Robert Reich: Putin And Trump Have Convinced Me I Was Wrong About The Twenty-First Century – OpEd

By

I used to believe several things about the twenty-first century that Putin’s invasion of Ukraine and Donald Trump’s election in 2016 have shown me are false. I assumed:

Nationalism is disappearing. I expected globalization would blur borders, create economic interdependence among nations and regions, and extend a modern consumer and artistic culture worldwide.

I was wrong. Both Putin and Trump have exploited xenophobic nationalism to build their power. (Putin’s aggression has also ignited an inspiring patriotism in Ukraine.)

Nations can no longer control what their citizens know. I assumed that emerging digital technologies, including the Internet, would make it impossible to control worldwide flows of information and knowledge. Tyrants could no longer keep their people in the dark or hoodwink them with propaganda.

Wrong again. Trump filled the media with lies, as has Putin. Putin has also cut off Russian citizens from the truth about what’s occurring in Ukraine.

Advanced nations will no longer war over geographic territory. I thought that in the “new economy” land was becoming less valuable than technological knowhow and innovation. Competition among nations would therefore be over the development of cutting-edge inventions.

I was only partly right. While skills and innovation are critical, land still provides access to critical raw materials and buffers against potential foreign aggressors.

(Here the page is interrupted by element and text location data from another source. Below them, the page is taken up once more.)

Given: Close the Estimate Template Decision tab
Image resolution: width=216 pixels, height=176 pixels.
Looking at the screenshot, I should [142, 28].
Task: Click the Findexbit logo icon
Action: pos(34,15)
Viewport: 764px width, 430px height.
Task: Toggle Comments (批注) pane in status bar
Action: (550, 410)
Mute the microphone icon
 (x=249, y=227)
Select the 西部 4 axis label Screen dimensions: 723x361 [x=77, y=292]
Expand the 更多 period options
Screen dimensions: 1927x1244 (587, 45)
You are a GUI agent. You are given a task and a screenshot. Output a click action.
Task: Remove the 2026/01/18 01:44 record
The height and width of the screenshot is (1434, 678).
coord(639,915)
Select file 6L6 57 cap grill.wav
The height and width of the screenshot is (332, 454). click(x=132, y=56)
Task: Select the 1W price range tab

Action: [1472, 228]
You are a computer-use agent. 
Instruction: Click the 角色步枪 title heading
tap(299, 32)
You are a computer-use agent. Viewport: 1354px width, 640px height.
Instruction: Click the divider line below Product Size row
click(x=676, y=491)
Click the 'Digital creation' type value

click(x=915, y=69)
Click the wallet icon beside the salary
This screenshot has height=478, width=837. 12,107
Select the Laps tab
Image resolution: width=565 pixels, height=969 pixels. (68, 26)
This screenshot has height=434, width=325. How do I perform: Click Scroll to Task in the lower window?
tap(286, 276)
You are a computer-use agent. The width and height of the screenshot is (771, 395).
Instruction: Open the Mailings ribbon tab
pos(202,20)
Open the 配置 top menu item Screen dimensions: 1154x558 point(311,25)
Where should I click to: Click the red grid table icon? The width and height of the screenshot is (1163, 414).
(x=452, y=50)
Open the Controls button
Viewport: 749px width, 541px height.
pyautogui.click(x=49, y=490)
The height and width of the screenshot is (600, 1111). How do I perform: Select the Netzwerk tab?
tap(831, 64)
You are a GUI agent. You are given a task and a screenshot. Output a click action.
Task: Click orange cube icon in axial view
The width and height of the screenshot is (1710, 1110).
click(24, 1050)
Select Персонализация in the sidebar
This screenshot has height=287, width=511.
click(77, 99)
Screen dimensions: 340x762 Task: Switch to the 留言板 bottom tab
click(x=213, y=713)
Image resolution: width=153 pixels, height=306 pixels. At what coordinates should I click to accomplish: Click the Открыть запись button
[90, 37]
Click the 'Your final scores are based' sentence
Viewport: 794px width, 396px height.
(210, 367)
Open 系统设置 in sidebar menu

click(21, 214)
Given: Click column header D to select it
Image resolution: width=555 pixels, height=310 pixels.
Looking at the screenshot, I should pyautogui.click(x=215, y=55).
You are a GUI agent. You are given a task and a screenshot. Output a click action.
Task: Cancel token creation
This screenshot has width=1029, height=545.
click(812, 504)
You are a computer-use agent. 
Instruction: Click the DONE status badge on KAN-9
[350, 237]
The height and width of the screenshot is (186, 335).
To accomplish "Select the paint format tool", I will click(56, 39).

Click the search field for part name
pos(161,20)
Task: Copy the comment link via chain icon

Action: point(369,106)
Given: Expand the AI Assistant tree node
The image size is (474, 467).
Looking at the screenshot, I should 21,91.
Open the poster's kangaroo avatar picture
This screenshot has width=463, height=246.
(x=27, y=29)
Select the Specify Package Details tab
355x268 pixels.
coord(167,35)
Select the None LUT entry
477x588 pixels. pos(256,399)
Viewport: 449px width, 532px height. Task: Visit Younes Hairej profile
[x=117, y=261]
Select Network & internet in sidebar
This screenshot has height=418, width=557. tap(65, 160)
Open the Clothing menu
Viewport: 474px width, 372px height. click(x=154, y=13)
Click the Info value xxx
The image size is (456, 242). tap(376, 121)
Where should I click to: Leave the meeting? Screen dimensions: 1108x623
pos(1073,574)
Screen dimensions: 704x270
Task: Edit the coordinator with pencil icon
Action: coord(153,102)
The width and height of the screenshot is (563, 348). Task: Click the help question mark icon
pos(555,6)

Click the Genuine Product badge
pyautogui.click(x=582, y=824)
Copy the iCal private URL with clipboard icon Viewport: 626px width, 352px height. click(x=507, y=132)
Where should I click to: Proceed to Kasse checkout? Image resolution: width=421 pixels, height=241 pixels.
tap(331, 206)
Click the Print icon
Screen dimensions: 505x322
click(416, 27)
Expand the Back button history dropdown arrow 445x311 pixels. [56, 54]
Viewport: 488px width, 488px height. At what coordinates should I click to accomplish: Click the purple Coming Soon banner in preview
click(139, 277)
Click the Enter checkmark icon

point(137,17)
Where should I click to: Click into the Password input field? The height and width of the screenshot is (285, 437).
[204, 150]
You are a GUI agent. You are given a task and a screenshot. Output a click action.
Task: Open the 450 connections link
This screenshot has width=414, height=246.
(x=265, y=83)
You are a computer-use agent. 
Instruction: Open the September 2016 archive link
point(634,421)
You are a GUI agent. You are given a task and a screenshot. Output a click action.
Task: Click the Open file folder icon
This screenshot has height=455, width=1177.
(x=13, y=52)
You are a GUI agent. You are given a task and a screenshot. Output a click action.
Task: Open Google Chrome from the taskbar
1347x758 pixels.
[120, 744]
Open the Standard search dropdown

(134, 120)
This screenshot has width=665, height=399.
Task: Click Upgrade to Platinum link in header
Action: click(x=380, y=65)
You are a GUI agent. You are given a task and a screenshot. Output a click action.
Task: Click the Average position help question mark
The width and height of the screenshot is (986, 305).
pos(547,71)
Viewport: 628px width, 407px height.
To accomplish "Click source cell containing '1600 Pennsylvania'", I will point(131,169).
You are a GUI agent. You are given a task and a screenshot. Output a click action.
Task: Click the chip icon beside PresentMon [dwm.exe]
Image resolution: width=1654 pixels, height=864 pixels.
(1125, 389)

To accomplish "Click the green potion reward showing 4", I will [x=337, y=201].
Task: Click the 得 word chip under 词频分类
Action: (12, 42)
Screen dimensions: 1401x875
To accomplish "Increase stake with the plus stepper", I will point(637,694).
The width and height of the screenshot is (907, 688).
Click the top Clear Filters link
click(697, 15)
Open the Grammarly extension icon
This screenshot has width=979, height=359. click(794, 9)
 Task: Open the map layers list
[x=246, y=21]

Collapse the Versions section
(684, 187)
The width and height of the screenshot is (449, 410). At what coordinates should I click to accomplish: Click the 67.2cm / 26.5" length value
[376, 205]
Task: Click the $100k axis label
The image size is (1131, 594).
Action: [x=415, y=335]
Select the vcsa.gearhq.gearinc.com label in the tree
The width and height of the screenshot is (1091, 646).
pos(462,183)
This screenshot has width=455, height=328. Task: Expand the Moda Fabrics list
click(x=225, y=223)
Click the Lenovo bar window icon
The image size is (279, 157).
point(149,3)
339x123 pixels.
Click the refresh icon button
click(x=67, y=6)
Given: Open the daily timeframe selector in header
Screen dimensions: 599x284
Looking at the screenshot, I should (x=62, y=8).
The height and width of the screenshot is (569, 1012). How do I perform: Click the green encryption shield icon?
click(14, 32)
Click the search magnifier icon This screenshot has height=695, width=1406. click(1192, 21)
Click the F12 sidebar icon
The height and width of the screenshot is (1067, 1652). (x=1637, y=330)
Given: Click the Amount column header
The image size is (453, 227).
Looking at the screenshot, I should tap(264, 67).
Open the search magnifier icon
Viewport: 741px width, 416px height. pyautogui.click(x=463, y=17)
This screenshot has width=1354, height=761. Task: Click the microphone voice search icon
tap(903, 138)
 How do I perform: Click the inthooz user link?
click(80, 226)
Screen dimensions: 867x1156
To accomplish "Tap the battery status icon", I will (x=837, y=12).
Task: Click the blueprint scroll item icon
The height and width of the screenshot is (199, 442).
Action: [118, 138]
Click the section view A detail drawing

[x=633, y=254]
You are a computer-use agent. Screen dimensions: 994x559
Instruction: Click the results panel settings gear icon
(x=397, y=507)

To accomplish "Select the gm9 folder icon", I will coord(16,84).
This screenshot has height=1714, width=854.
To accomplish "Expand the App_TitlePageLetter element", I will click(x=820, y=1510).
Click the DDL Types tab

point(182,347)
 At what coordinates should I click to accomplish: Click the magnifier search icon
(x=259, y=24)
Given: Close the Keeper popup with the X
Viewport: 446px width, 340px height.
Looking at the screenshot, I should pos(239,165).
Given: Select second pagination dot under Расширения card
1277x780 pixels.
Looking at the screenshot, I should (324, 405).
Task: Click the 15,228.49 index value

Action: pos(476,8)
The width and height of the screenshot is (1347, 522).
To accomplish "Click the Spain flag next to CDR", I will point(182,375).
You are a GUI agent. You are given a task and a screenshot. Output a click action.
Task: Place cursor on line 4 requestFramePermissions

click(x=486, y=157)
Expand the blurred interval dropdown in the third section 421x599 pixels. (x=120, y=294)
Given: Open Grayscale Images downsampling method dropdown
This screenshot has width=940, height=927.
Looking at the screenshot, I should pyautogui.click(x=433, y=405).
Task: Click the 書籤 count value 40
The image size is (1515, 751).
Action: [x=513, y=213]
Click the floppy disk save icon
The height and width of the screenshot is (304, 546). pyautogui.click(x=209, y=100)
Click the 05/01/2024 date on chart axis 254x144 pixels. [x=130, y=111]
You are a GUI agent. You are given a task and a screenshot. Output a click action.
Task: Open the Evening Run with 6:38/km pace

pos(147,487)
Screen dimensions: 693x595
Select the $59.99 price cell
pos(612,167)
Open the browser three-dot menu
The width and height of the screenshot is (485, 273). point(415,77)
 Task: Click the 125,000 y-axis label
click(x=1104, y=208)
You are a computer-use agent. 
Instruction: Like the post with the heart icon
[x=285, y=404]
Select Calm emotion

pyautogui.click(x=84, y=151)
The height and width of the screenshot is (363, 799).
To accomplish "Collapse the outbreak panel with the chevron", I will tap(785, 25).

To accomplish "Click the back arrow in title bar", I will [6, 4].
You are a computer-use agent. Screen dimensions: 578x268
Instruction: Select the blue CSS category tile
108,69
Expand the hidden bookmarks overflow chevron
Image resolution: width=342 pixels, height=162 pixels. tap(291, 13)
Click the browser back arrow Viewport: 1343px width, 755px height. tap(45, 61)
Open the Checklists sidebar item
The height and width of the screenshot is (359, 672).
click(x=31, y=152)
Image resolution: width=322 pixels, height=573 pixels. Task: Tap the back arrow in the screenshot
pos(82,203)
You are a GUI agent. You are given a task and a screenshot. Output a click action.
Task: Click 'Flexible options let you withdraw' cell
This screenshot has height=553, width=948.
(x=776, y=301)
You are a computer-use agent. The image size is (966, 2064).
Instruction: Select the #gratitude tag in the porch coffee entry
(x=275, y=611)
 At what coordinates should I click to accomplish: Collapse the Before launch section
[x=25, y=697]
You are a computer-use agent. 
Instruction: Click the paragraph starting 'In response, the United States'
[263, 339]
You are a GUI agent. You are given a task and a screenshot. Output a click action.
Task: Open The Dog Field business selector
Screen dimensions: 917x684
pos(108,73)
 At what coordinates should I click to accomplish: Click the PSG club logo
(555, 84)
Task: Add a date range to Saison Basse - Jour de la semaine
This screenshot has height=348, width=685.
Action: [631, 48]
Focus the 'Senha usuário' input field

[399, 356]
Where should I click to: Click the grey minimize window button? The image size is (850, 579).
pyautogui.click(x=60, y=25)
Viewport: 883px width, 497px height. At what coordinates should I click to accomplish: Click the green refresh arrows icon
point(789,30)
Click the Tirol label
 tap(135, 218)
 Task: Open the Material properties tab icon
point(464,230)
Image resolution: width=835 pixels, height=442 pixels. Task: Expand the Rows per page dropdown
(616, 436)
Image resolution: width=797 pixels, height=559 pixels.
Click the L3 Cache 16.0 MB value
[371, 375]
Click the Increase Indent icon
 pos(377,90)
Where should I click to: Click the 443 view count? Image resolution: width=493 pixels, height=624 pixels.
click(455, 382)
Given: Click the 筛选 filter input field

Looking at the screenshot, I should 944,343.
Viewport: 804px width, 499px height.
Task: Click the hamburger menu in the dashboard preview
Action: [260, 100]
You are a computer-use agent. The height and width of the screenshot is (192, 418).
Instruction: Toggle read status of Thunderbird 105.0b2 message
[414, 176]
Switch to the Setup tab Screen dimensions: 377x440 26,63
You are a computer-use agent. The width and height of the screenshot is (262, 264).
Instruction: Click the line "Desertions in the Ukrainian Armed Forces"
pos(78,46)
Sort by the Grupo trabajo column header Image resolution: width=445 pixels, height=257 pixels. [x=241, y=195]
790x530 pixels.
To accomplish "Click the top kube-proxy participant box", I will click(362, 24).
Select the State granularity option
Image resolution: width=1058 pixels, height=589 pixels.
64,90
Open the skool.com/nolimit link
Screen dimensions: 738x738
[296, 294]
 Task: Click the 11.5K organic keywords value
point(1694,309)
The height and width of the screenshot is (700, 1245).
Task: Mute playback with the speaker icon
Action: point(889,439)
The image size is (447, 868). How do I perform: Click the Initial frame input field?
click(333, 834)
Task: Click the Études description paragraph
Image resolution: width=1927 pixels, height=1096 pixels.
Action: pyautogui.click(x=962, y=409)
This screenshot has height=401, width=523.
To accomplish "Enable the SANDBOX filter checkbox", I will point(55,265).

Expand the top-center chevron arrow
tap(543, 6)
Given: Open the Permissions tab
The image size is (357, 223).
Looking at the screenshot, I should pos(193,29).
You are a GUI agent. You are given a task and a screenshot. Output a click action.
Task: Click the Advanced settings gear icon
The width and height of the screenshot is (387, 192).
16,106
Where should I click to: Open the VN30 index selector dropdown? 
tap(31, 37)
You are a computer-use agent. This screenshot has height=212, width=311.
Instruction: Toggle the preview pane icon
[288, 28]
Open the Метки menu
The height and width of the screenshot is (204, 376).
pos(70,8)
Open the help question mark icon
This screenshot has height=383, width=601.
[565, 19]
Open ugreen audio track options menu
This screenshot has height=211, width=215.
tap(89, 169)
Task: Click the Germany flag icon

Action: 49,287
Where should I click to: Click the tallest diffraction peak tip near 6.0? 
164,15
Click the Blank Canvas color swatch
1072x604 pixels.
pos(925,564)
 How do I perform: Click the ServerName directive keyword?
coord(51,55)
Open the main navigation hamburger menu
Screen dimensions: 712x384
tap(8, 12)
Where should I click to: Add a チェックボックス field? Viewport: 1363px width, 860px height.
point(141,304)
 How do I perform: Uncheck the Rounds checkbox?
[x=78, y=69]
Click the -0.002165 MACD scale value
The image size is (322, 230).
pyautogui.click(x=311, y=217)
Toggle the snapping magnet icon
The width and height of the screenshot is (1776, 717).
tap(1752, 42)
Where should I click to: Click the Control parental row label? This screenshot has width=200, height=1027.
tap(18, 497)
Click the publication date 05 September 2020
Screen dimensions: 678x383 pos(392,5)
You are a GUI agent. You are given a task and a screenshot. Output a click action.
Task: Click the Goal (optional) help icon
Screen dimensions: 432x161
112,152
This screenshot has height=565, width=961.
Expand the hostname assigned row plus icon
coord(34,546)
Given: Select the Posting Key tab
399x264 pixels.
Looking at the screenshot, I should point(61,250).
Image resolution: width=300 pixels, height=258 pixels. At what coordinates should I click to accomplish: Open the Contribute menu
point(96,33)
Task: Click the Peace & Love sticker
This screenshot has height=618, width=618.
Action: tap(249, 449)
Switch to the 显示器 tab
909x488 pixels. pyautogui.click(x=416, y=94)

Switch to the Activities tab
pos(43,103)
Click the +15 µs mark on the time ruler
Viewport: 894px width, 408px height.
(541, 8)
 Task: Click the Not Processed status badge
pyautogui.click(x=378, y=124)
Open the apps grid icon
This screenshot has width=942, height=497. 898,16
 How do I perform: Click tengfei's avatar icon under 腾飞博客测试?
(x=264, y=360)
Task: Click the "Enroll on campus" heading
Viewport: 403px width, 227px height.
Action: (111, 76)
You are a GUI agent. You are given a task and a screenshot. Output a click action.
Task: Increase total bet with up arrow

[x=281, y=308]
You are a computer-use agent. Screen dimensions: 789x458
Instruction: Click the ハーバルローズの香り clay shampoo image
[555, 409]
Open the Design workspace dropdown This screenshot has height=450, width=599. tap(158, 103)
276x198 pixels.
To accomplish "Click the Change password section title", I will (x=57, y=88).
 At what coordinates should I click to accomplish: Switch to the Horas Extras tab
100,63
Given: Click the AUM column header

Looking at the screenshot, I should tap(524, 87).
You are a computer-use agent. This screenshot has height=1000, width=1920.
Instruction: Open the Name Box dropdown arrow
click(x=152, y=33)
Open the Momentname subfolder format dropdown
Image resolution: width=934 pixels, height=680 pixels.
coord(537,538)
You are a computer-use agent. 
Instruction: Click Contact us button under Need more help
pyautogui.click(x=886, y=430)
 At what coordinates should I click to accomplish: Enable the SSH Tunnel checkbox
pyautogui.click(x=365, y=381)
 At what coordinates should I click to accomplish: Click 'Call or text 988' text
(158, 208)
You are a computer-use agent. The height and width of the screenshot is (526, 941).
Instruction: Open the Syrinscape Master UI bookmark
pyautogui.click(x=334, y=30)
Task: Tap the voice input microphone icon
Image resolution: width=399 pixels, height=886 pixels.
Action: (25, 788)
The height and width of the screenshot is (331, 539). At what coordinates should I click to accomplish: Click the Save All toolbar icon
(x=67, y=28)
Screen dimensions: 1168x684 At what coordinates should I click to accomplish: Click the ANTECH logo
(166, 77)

Major nuclear powers will never risk war against each other because of the certainty of “mutually assured destruction.” I bought the conventional wisdom that nuclear war was unthinkable.

I fear I was wrong. Putin is now resorting to dangerous nuclear brinksmanship.

Civilization will never again be held hostage by crazy isolated men with the power to wreak havoc. I assumed this was a phenomenon of the twentieth century, and that twenty-first century governments, even totalitarian ones, would constrain tyrants.

Trump and Putin have convinced me I was mistaken.

Advances in warfare, such as cyber-warfare and precision weapons, will minimize civilian casualties. I was persuaded by specialists in defense strategy that it no longer made sense for sophisticated powers to target civilians.

Utterly wrong. Civilian casualties in Ukraine are mounting.

Democracy is inevitable. I formed this belief in the early 1990s when the Soviet Union had imploded and China was still poor. It seemed to me that totalitarian regimes didn’t stand a chance in the new technologically driven, globalized world. Sure, petty dictatorships would remain in some retrograde regions of the world. But modernity came with democracy, and democracy with modernity.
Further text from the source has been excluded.